━━━ Data extract
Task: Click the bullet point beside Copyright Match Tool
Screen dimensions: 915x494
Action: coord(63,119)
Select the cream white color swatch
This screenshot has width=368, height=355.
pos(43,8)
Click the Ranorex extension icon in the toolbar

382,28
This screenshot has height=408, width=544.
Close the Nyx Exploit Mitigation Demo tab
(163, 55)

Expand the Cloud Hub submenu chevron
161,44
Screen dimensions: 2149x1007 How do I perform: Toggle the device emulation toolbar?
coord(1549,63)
━━━━━━
━━━ Data extract
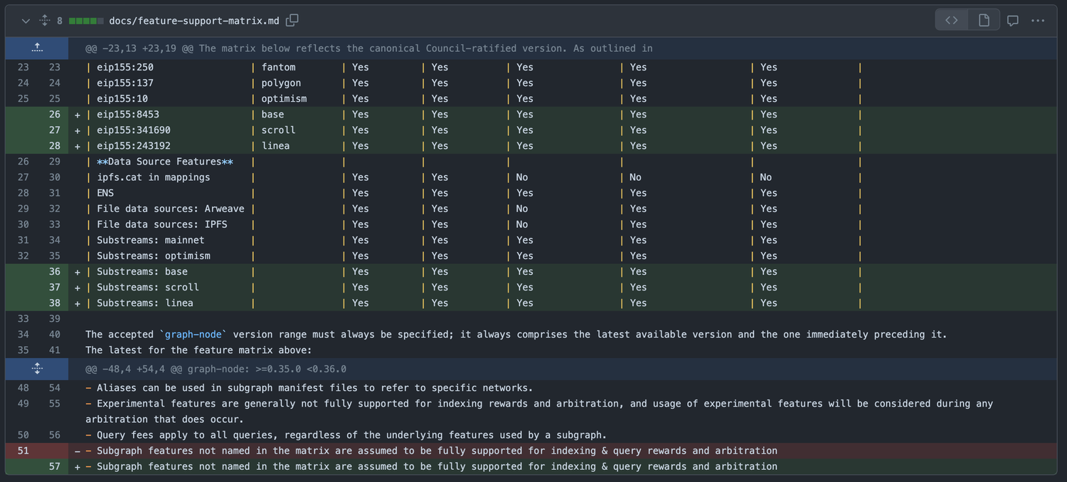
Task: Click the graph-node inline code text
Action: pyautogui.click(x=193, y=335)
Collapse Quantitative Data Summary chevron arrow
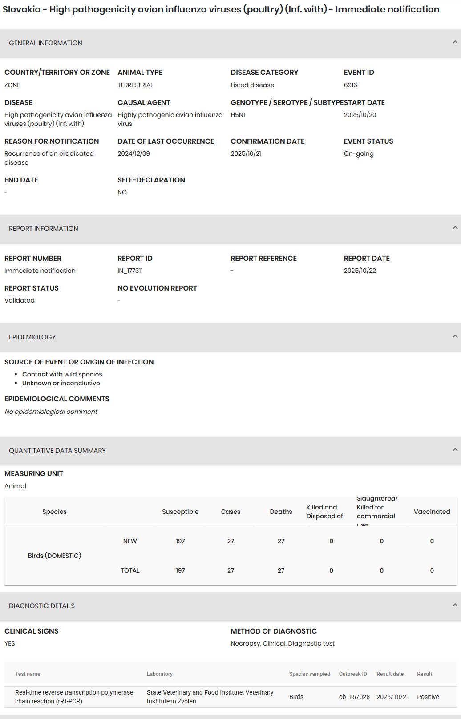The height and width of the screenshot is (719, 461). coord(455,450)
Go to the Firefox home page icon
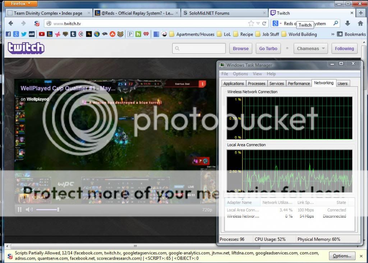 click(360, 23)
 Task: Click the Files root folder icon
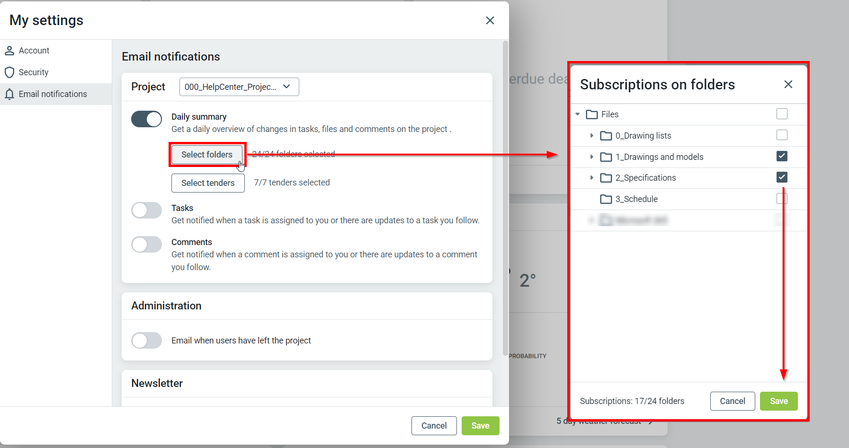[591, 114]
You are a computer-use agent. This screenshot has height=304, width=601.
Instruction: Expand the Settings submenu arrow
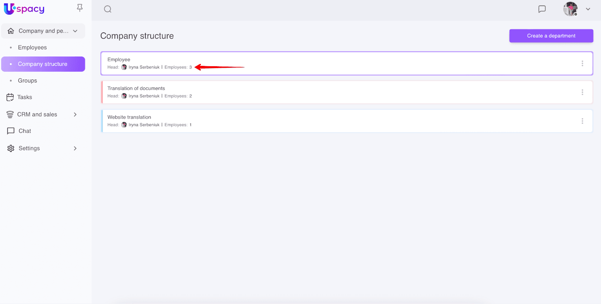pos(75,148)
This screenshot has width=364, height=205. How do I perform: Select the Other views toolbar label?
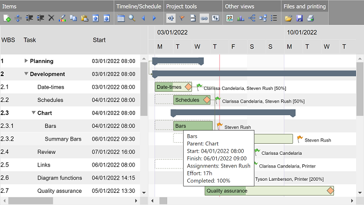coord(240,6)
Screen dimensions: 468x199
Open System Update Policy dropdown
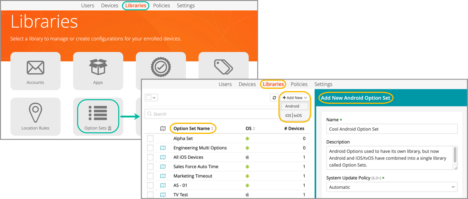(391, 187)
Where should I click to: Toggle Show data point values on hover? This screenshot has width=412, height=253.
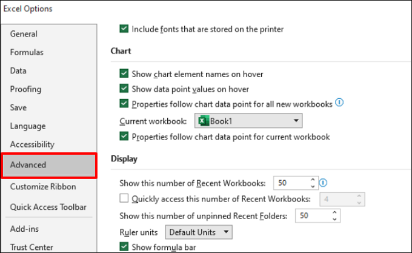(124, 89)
━━━━━━
━━━ Data extract
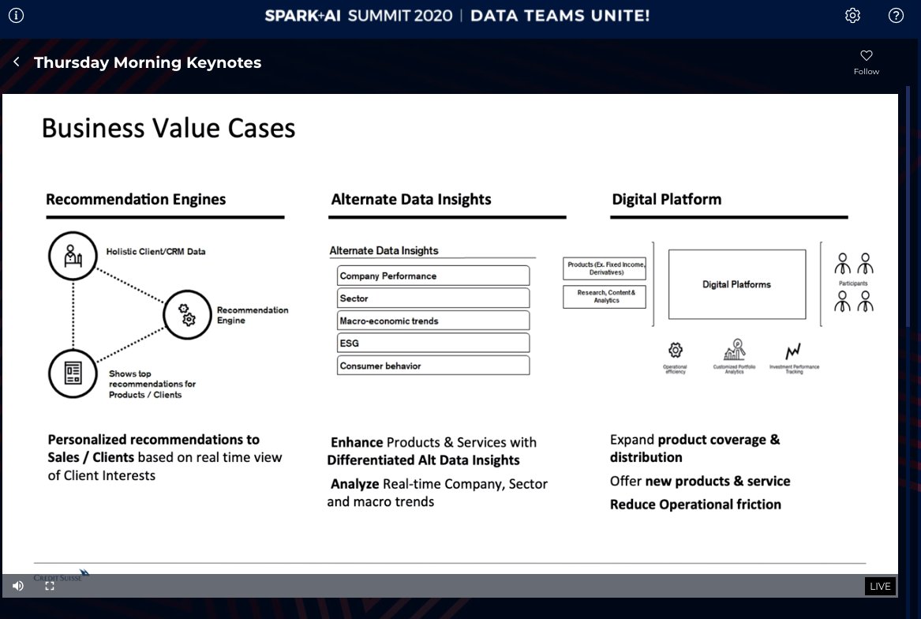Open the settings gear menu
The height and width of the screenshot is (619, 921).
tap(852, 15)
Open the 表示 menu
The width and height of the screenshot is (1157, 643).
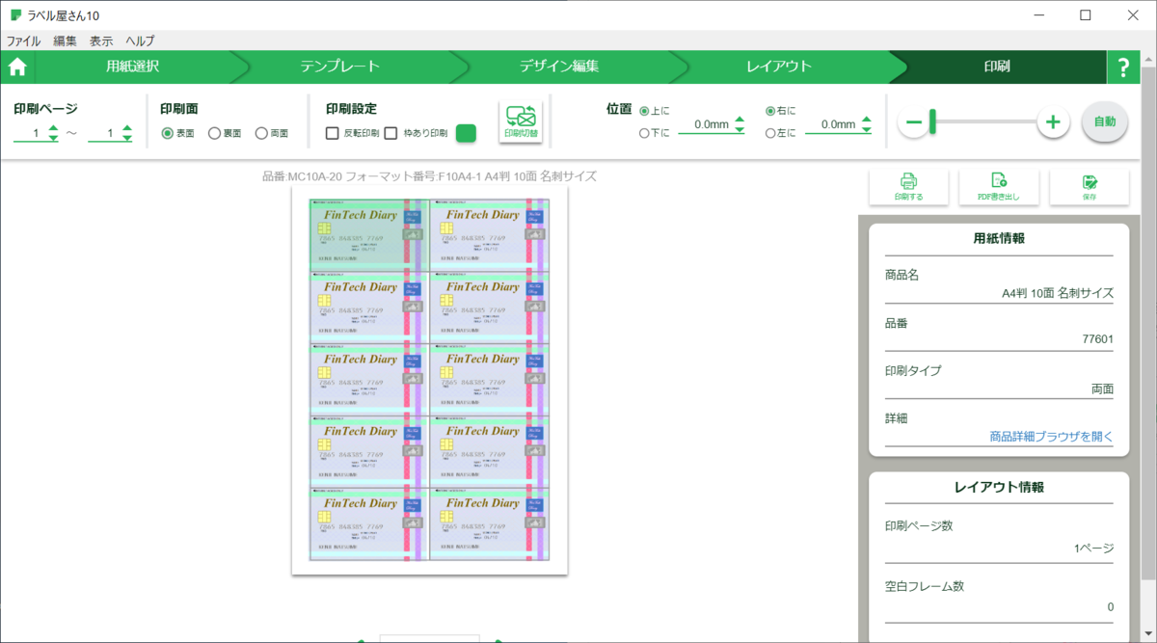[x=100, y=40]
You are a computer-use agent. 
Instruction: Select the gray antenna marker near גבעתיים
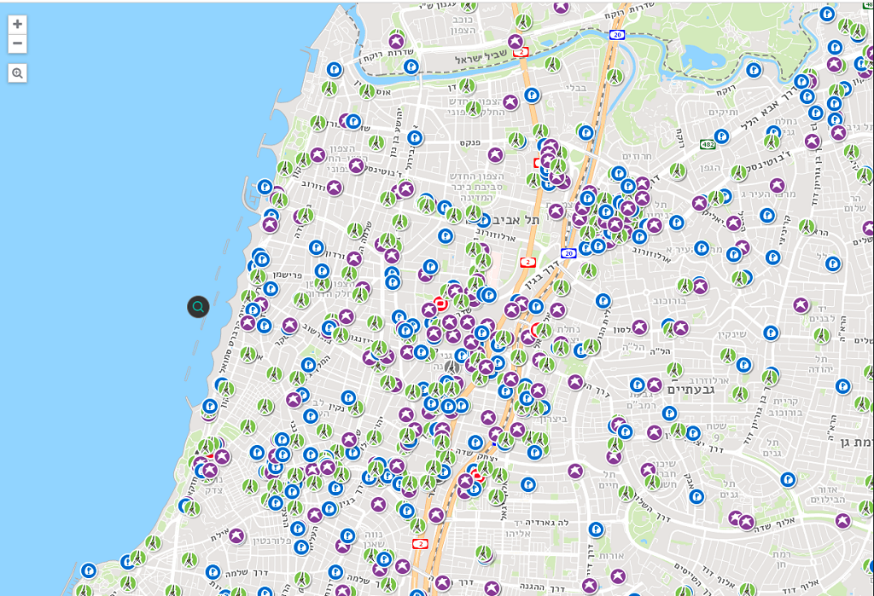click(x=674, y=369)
━━━━━━
List every line in the entries above that contains the string "toolbar", copying each line in full.

Solution below:
Click the Ranorex extension icon in the toolbar
Screen dimensions: 2149x1007 How do I perform: Toggle the device emulation toolbar?
This screenshot has width=364, height=205. How do I perform: Select the Other views toolbar label?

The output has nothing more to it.